El agua sacude a la producción chaqueña desde diciembre, cuando comenzaron las lluvias en el sudeste de la provincia -y desde abril en la zona centro de Chaco- hasta ahora, que después de casi cuatro meses de puras nubes, volvió a salir el sol y bajó el alto nivel de humedad.

Radio Campo viajó hasta Presidencia Roque Sáenz Peña, en Chaco, para dialogar con el Presidente de la Sociedad Rural local, Mario Fogar, acerca de qué panorama dejaron las lluvias torrenciales que -según indicó el INTA de la localidad- fueron las peores en los últimos treinta años.

“Estamos en una situación bastante difícil”, cuenta, y asegura que no se limita a la ganadería -su actividad principal- sino que esto también cruzó fuerte a la agricultura. Se perdió prácticamente el 80% de la soja, tanto por haber quedado bajo el agua como por haber sufrido altos niveles de humedad que mancharon los granos, y -por los precios a los que se compra- casi no convino cosecharla.

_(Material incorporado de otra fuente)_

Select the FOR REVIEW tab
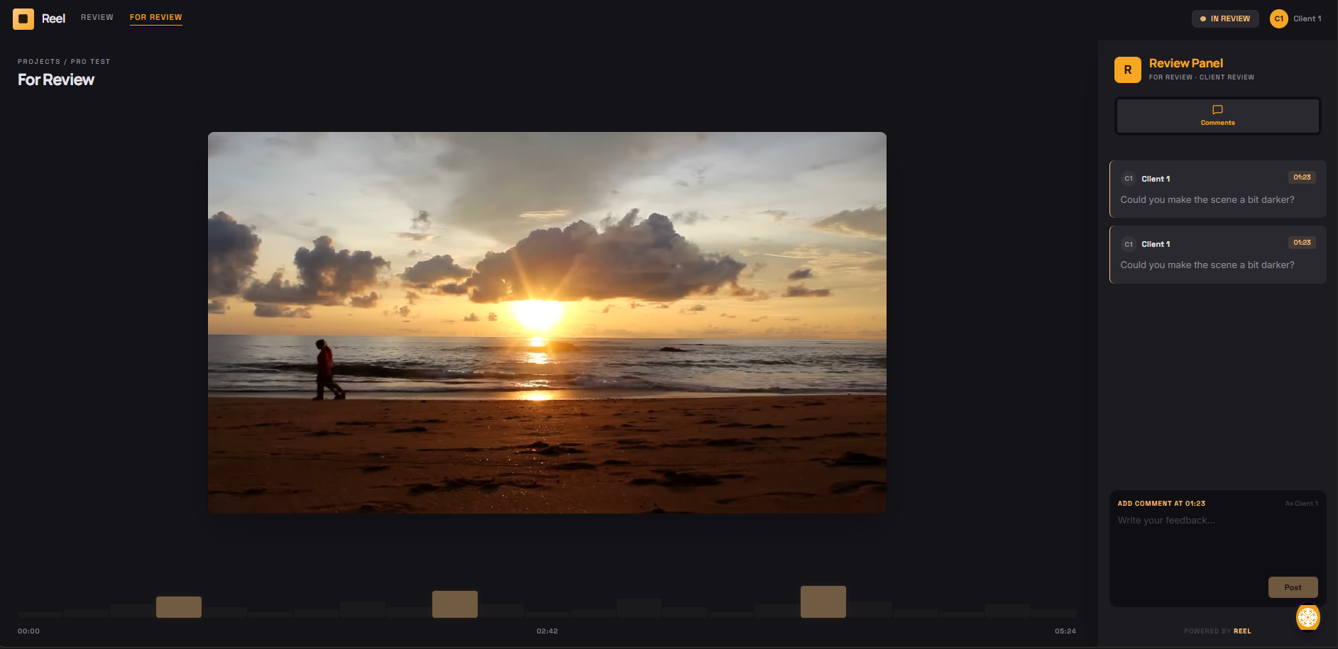1338x649 pixels. point(155,17)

A la vez, los ganaderos también ven un panorama complejo, en principio, hasta que baje el agua. Con los excesos hídricos del último tiempo se perdió mucho peso en los animales, se perdieron muchos terneros para este año.

Así, se cayeron las expectativas de un año que iba a ser récord para la producción sojera provincial, donde esperaban rindes de 5 o 6.000 kilogramos por hectárea. Sin embargo, el agua arrasó con la esperanza de rendimientos récord para Chaco y sólo se dieron casos excepcionales de productores que llegaron a cosechar un poco antes de las últimas lluvias, con números similares.

¿Y la emergencia?

La declaración de emergencia da algunos beneficios, pero los productores advierten que no alcanza. La Nación proveerá 100 millones y la provincia otros 100. “Lo que hacen es prorrogar los vencimientos para los pagos de impuestos, pero no se nos exime, y cuando pase un año hay que pagar esos impuestos”, dijo. Para eso, tendrán que ver cuándo se va el agua, que será -en realidad- el comienzo de este problema, tanto en la actividad agrícola como en la ganadera.

La agricultura deberá ver cómo vuelve a empezar para la próxima campaña, con deudas que no se pudieron pagar. Al mismo tiempo, si los productores no pudieron cancelar sus deudas, ¿quién les financiará la compra de insumos para el ciclo siguiente?, se pregunta Fogar. Para el sector ganadero hay subsidios, pero que solo alcanzarán para la subsistencia de los productores, advierte.

Una política productiva integral y duradera

Desde hace algún tiempo, las sociedades rurales de la provincia trabajan en conjunto con organismos como el INTA en el armado de un Plan Agrícola-Ganadero para Chaco, reuniendo las virtudes de planes como el de Corrientes o el de Santa Fe, y adaptándolos a sus realidades. “Hace falta una política pública que quede en el tiempo, porque cuando cambia el Gobierno cambian las políticas y nos hacen perder tiempo y oportunidades”, dijo.

¿A dónde apuntará? Esperan concretar un proyecto que aporte, por ejemplo, a la ganadería para recuperar lo perdido y aumentar el stock. Es que hoy la provincia tiene capacidad para contar con unos 4 millones de cabezas, pero desde 2006 sólo tienen 2,5 millones. “No podemos crecer si no tenemos políticas acorde a la producción”, concluyó.